SCSP

The main technical problem with the kit is the draining of the battery. In most of the experiments, closing the switch forces the battery to deliver power to a zero-resistance circuit (a short). This causes internal damage to the cell and leads to a rapid increase in the internal resistance.  A related problem is that it is easy to leave the switch in the closed position inadvertently (when the bolt is screwed all the way in).

To avoid draining the battery (but still provide the large currents needed for many of the experiments), we supplied 0.3 Ohm resistors for each of the kits. The children seem to have little difficulty attaching the resistor in series with the switch using one alligator clip. I have checked that the resistor still allows enough current to power the experiments. Some of the children noticed that with the switch closed, the resistor has enough resistance to make it warm to the touch.

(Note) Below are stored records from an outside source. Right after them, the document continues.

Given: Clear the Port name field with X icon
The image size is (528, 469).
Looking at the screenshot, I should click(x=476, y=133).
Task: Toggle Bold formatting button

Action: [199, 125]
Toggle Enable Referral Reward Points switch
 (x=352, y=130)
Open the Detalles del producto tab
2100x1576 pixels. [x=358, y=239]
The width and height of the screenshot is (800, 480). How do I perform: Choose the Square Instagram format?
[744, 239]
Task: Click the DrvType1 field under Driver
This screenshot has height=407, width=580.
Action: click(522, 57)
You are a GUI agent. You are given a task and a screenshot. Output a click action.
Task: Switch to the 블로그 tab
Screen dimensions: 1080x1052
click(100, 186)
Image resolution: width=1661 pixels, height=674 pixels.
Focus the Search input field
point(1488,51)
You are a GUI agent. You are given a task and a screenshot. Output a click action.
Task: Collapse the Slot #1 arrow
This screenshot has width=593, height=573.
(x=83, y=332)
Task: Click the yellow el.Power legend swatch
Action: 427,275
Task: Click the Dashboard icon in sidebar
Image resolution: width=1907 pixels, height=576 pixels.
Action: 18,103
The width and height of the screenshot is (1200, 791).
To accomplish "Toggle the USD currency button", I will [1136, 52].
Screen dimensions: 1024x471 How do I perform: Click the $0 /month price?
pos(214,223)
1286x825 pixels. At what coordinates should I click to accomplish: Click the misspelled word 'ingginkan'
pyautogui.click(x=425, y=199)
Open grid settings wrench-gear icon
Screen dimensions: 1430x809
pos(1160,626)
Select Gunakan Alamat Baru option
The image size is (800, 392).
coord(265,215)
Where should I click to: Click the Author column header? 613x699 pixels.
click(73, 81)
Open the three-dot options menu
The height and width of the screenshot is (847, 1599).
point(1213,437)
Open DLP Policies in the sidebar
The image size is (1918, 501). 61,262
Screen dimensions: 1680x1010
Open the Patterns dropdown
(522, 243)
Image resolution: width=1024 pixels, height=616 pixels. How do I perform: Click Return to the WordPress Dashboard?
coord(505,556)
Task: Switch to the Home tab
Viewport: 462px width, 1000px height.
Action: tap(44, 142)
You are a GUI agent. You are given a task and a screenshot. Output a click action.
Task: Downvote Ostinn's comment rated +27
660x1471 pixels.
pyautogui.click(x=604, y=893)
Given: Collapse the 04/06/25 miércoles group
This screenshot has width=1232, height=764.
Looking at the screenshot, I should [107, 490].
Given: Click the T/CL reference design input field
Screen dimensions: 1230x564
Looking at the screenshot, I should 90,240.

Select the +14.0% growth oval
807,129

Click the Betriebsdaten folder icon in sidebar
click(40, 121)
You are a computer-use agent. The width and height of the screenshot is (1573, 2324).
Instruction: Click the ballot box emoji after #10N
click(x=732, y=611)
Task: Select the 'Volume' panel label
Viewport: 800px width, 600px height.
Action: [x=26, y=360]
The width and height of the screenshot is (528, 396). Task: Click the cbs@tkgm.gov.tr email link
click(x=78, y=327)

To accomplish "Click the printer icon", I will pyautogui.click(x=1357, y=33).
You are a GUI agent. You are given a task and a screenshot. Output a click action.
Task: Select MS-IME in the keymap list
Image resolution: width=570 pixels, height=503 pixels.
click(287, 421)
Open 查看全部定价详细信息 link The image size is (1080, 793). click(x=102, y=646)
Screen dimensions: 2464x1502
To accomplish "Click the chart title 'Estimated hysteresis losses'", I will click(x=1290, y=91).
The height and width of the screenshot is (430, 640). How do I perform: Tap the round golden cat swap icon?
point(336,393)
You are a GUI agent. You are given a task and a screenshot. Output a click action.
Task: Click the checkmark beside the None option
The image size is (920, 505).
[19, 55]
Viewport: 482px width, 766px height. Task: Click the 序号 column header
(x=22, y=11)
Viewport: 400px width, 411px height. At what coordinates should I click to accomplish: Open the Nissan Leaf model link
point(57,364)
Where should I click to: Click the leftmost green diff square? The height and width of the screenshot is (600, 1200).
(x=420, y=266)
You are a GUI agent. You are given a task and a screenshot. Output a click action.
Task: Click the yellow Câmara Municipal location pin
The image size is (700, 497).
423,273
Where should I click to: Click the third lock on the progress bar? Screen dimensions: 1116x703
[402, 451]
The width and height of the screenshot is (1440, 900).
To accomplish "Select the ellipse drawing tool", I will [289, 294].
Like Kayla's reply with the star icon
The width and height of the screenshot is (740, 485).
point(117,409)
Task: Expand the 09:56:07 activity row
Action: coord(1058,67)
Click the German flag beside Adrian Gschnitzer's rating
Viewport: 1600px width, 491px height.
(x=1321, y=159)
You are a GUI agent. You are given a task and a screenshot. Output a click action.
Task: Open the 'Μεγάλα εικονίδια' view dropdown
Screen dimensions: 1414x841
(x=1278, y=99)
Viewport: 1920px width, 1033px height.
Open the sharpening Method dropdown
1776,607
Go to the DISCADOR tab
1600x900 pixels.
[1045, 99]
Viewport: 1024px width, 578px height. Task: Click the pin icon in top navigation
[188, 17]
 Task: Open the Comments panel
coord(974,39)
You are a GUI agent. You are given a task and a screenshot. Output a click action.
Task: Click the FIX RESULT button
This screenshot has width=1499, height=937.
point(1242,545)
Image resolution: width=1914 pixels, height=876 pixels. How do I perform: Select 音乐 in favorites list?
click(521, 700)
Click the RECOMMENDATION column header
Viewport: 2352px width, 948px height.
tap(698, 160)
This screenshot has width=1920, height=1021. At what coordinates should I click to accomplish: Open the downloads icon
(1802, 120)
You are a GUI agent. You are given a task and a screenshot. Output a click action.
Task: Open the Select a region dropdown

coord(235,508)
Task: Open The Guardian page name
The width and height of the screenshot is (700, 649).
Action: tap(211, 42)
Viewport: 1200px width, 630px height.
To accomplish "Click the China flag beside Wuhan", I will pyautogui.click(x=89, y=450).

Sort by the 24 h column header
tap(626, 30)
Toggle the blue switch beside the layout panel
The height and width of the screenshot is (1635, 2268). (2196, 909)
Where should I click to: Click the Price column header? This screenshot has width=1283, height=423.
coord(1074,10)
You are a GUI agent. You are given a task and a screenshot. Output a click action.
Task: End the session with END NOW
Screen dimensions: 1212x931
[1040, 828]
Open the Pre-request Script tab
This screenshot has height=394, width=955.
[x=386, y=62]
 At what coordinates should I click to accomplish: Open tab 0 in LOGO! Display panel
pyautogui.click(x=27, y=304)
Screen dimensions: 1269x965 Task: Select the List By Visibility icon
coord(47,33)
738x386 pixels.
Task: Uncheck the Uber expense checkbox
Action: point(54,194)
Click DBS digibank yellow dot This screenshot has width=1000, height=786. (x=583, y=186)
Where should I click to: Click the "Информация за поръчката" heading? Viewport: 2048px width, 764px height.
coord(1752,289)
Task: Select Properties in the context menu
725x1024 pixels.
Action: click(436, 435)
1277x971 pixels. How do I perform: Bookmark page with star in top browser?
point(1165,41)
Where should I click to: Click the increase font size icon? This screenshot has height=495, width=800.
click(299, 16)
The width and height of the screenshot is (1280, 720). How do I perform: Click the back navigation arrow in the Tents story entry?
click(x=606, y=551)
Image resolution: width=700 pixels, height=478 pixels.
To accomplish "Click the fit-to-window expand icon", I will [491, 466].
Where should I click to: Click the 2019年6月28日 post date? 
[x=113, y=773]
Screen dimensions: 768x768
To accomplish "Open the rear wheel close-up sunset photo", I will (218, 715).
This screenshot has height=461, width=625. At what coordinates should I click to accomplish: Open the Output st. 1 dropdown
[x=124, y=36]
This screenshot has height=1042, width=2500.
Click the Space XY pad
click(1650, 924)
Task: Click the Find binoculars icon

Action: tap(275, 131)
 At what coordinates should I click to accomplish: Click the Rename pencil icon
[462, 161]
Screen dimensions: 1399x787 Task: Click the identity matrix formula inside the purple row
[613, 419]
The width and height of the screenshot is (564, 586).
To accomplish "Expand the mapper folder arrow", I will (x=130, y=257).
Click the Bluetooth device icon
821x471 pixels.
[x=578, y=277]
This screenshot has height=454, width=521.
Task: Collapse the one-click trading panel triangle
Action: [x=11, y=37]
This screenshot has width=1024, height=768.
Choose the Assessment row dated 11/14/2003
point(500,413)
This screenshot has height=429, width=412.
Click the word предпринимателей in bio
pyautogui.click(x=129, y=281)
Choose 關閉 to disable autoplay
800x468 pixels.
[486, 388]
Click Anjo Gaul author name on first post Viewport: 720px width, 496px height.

Including the resistor introduced several pedagogical lessons. The children understood the difference between a short and a circuit with a load. They learned to associate Ohms with resistance and amps with current. They were also asked to divide the battery emf (1.5 volts) by the resistance (0.3 Ohms) to calculate the current drawn. Although they are not familiar with potential, this exercise gives them some idea of a current of 1 Amp. (Estimating the maximum current drawn in a zero-Ohm circuit is less obvious even to an undergraduate.) Finally, they learned by placing the compass under various points in the circuit that the same current flows everywhere.

We think it would be a good idea to include the resistor in future versions of this kit.

There are other technical problems with this kit, which we are working on.